Les deux types de pneus qui seront produits et vendus à terme, sous la marque commerciale « Afri Star », sont les pneus Tbr pour les véhicules poids lourd et les pneus Pcr, ces derniers étant destinés aux véhicules de tourisme, a-t-on appris à bonne source. Ce sera la toute première marque de pneus fabriqués sur le sol camerounais par des Camerounais employés par la Cameroon Tyres Factory (CTF), la nouvelle entité qui devrait bientôt voir le jour dans le cadre de ce projet.
La Cameroon Tyres Factory est annoncée comme une nouvelle filiale du Groupe Neptune Holding Company, spécialisée jusqu’ici dans la distribution et la commercialisation des carburants et produits dérivés à travers le territoire national. Il s’agit d’une entreprise à capitaux camerounais, dont le capital est d’un milliard de francs CFA selon nos sources.

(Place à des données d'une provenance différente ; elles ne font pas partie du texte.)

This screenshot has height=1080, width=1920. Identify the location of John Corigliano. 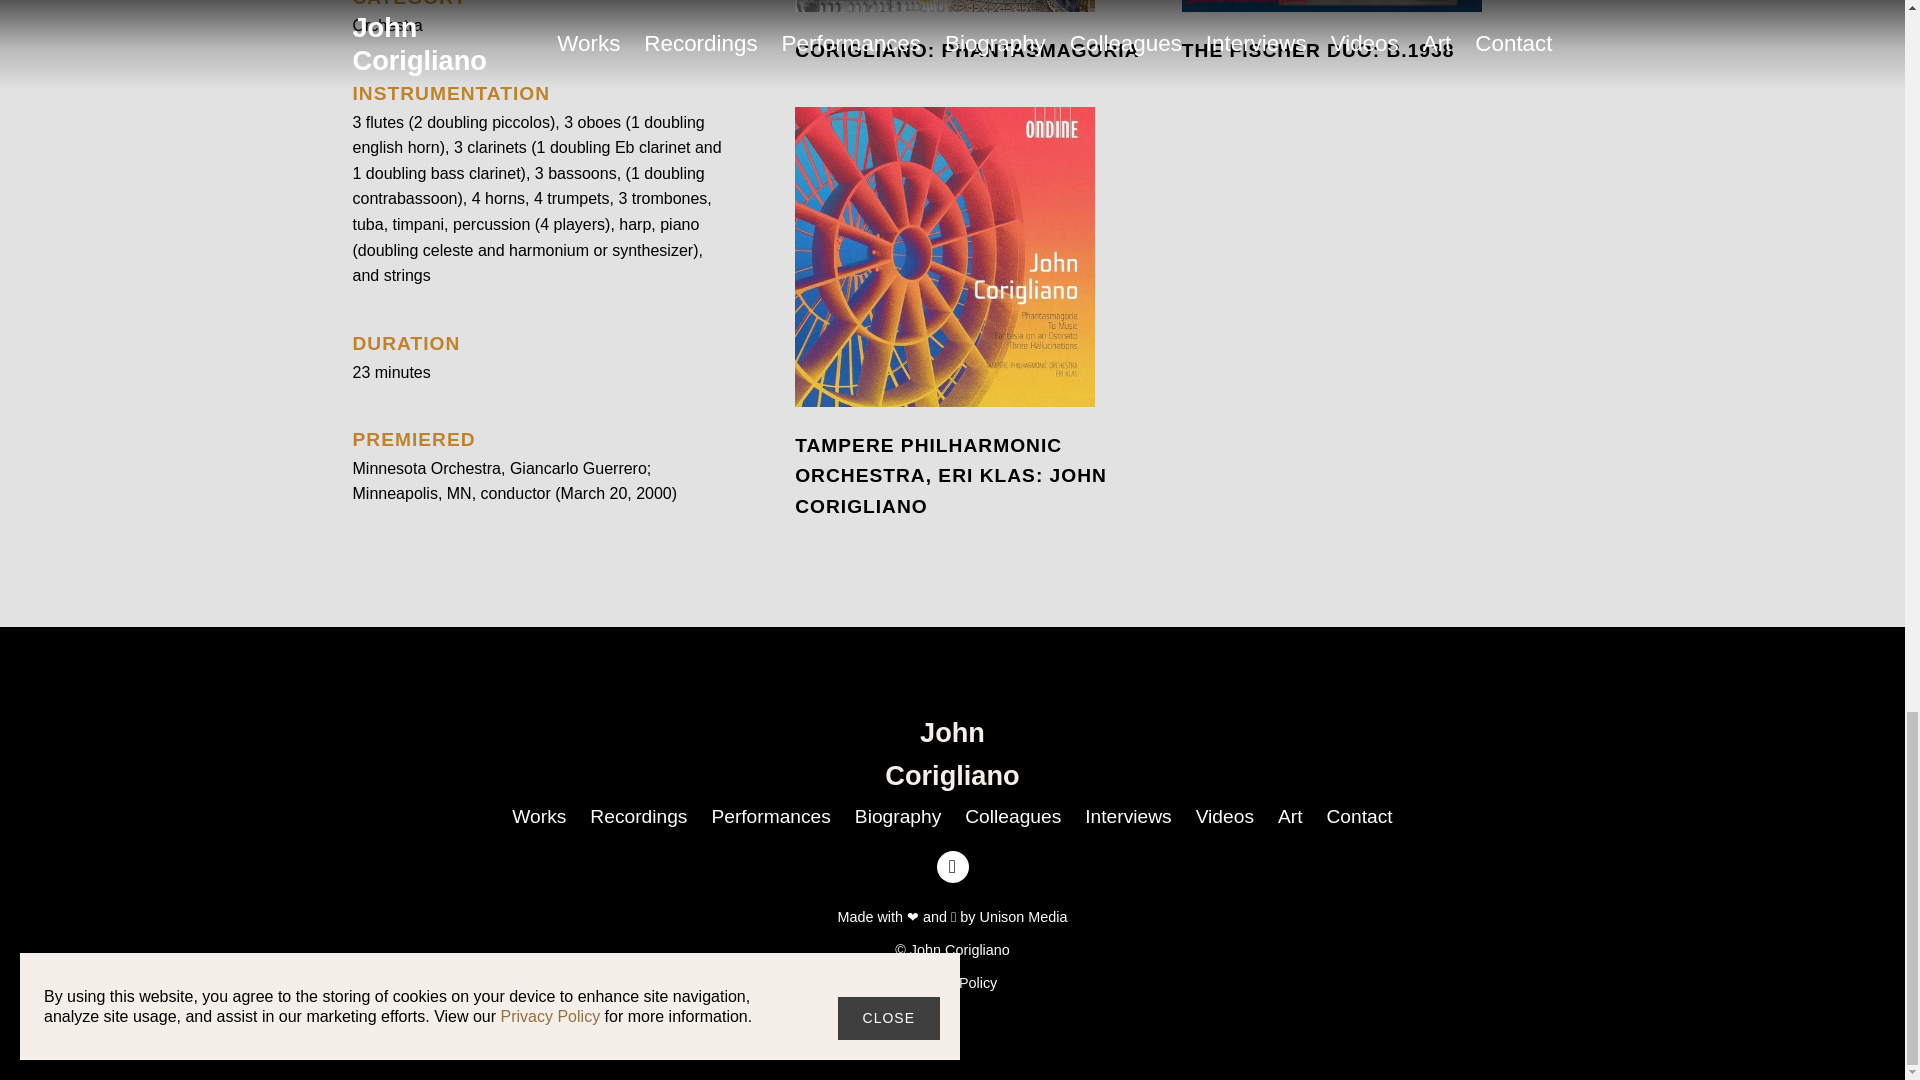
(952, 754).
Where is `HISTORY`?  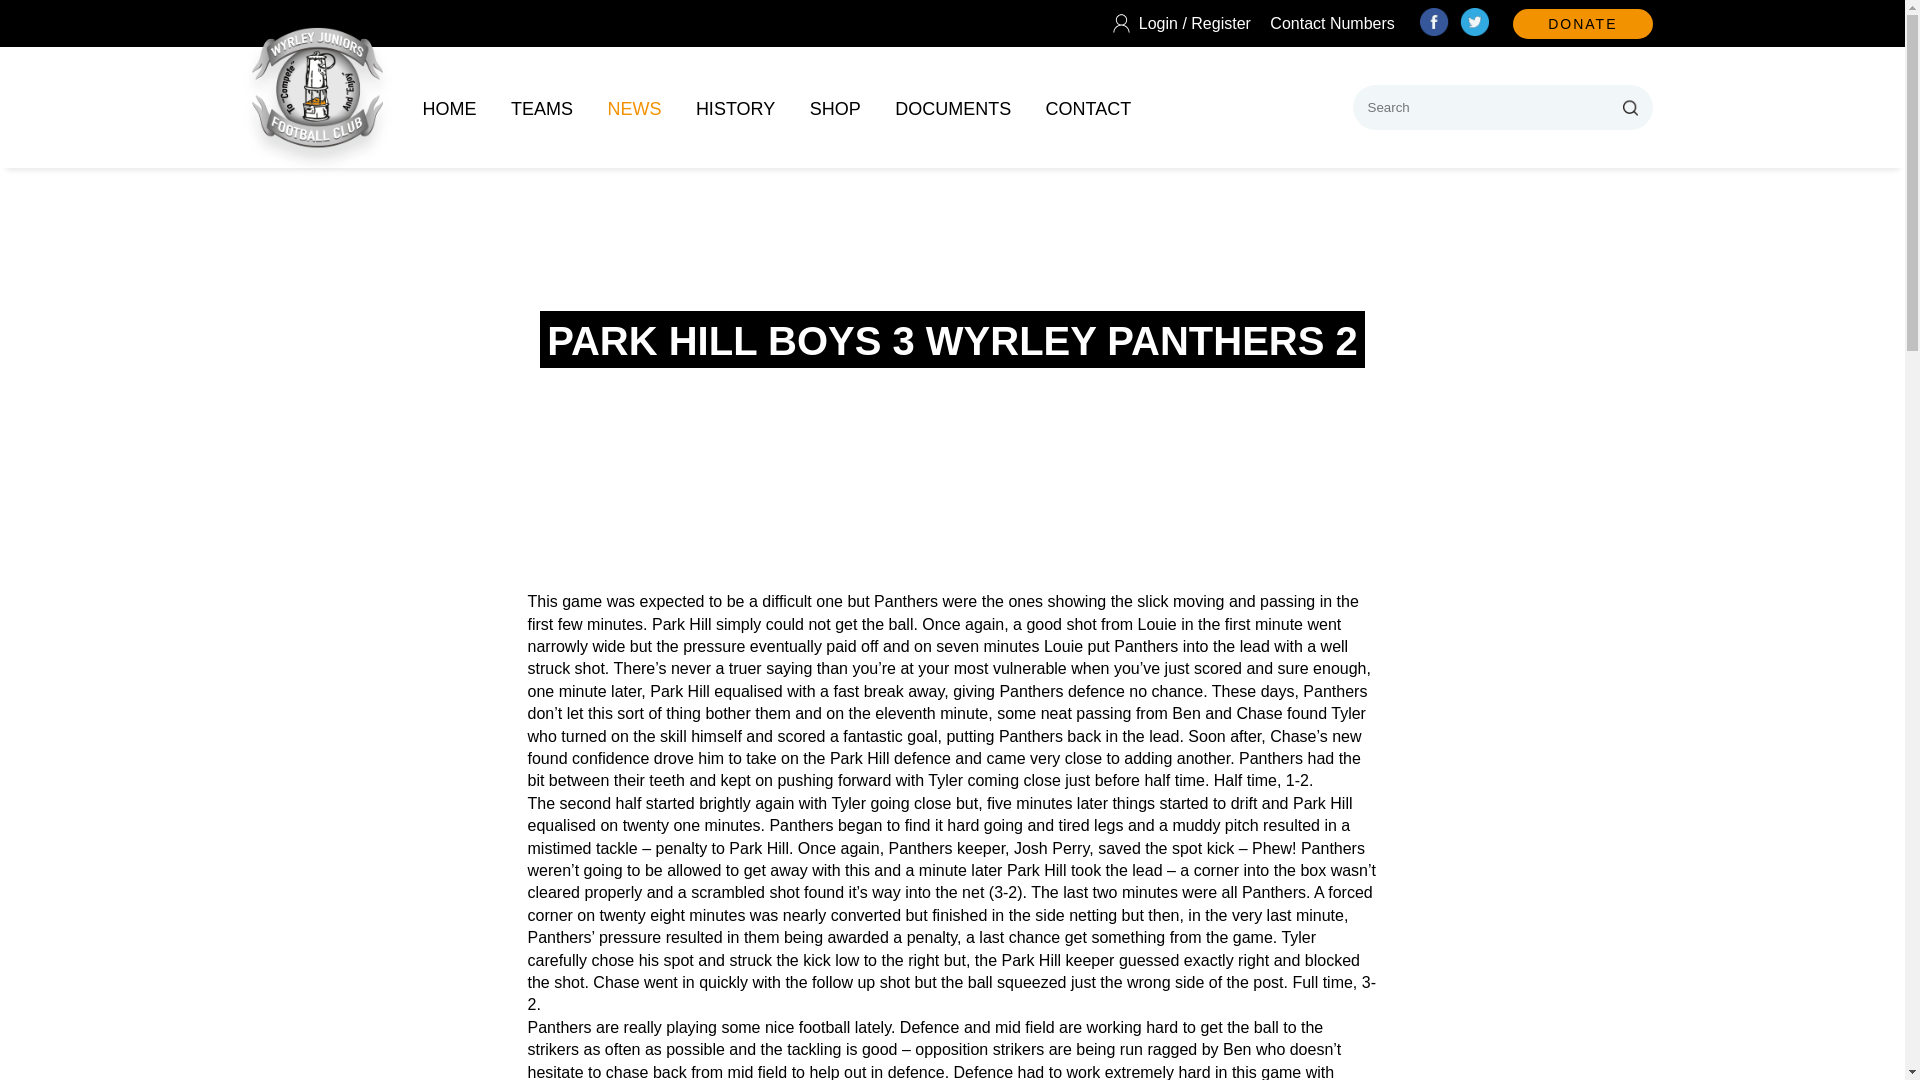
HISTORY is located at coordinates (735, 108).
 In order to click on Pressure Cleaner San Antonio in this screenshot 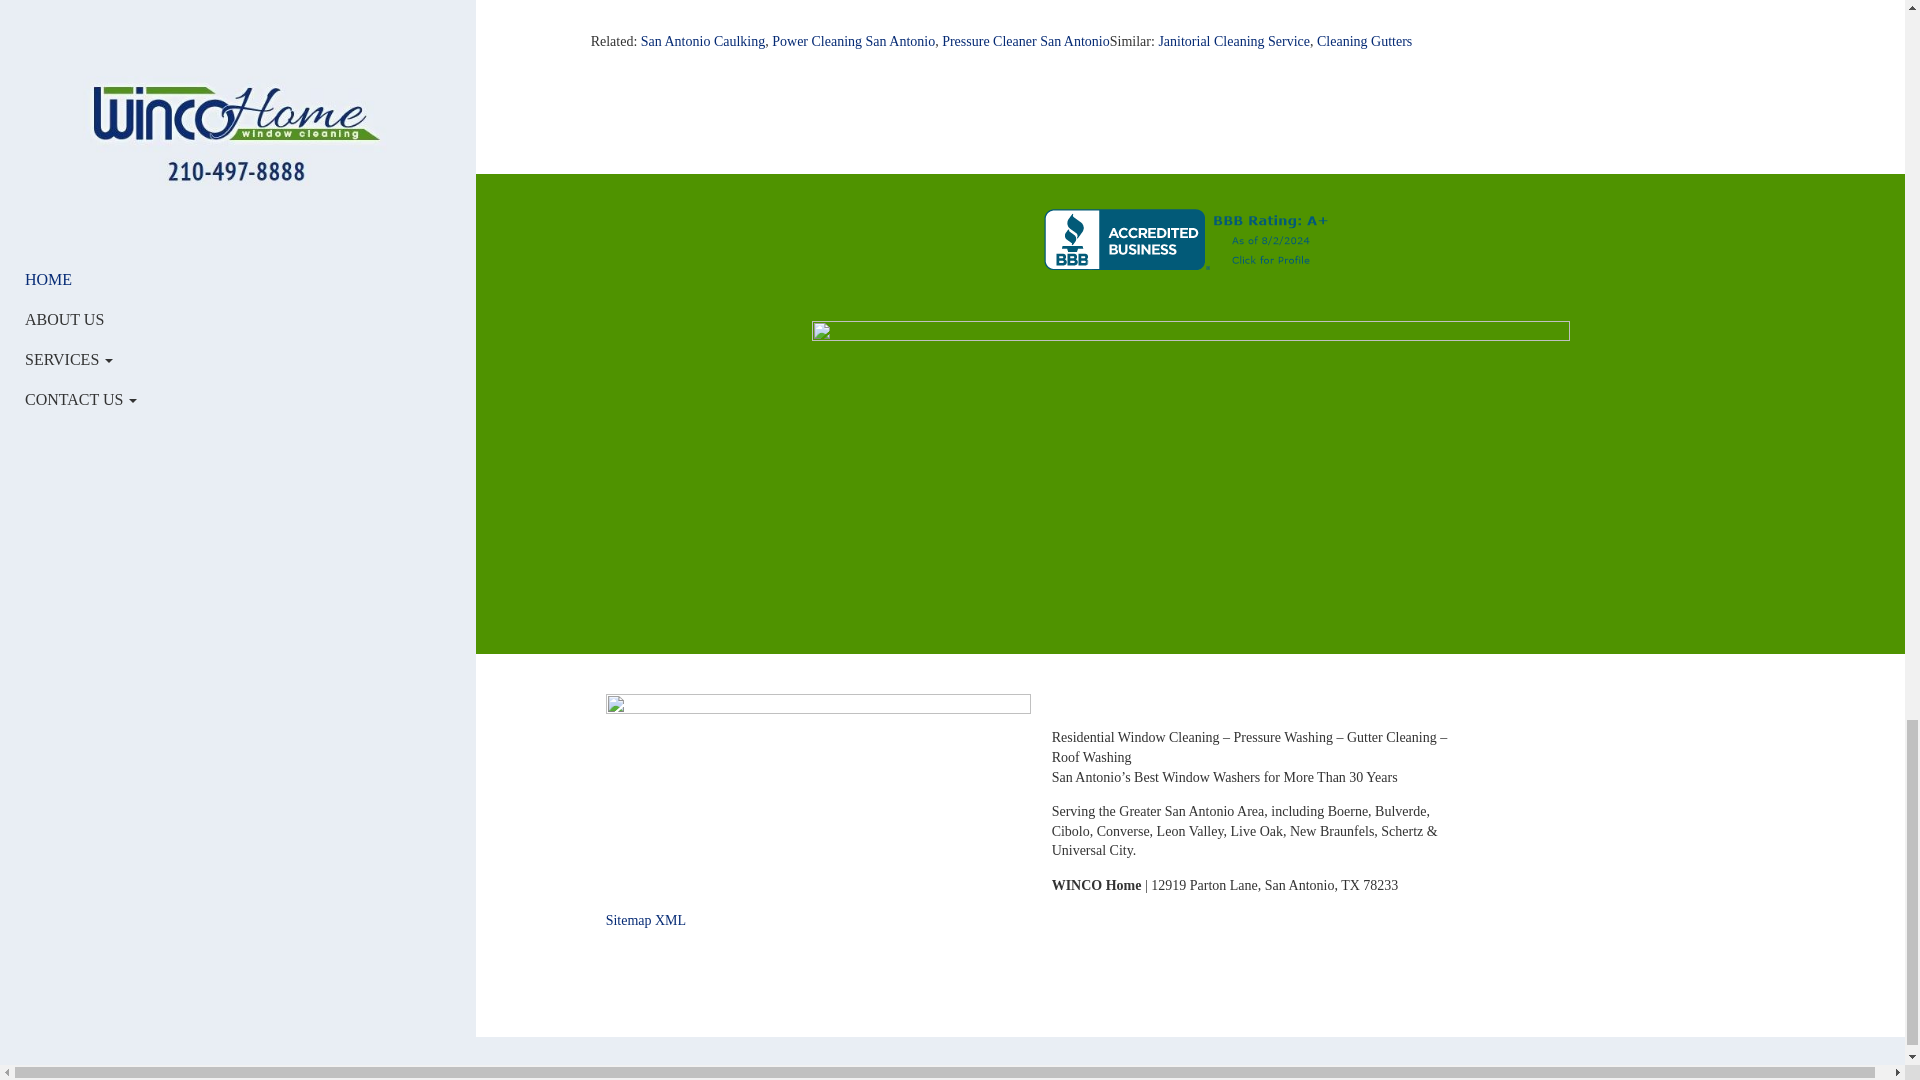, I will do `click(1026, 40)`.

Reçu en audience le 29 avril dernier par le ministre du Commerce, en présence des représentants de son partenaire finlandais, le directeur général de CTF, Antoine Ndzengue, qui n’est autre que le président directeur général du Groupe Neptune Holding Company, a exposé aux autorités camerounaises les contours de ce projet dont il est le principal promoteur.
L’on apprend que le coût total des investissements à opérer est de 600 millions d’euros, soit 400 milliards de francs CFA.
C’est une grande fierté pour nous de savoir que la Cameroon Tyres Factory va aider la CDC à relancer sa production. Ce qui nous permettra d’implémenter l’import-substitution. Le gouvernement ne ménagera aucun effort pour vous accompagner à sécuriser ce marché. Avec la Zlecaf [Zone de Libre Échange Continentale Africaine], c’est très important. Notre engagement est de fabriquer des produits de bonne qualité. Votre partenariat avec la CDC dans le cadre de ce projet lui ouvre de nouvelles portes,
a affirmé le ministre Luc Magloire Mbarga Atangana.
Plus de 2000 emplois directs, pour une production annuelle de 4,6 millions de pneus
La société Structure Finance Group (SFG), une filiale de la Société Générale, est en charge de la structure financière et de la syndication du financement du projet, auquel participent la Banque de Développement des États de l’Afrique Centrale (Bdeac), et de quelques banques commerciales implantées au Cameroun, notamment Ecobank Cameroun, Afriland First Bank, Bgfi Bank Cameroun, et Bank Atlantique Cameroun. La capacité de production projetée à terme est de 4,6 millions de pneus par an, dont 600 000 pneus pour Tbr et 4 millions pour Pcr.
Mais, en attendant le démarrage effectif de la production de sa propre marque, “Afri Star”, CTF commercialise le pneu “Double Star” avec l’expertise technique et technologique de Double Star Industry, qui cumule cent ans d’expérience dans l’industrie pneumatique, et est la première smart Tyre Factory du monde.
Le projet CTF va générer 2500 emplois directs et au moins 5000 emplois indirects. Mais les retombées les plus importantes demeurent le transfert de nouvelles technologies au profit des ingénieurs ou des ouvriers nationaux, à travers leur formation et l’encadrement des producteurs d’hévéa, dans le cadre des initiatives de sous-traitance locale que génèrent de tels projets.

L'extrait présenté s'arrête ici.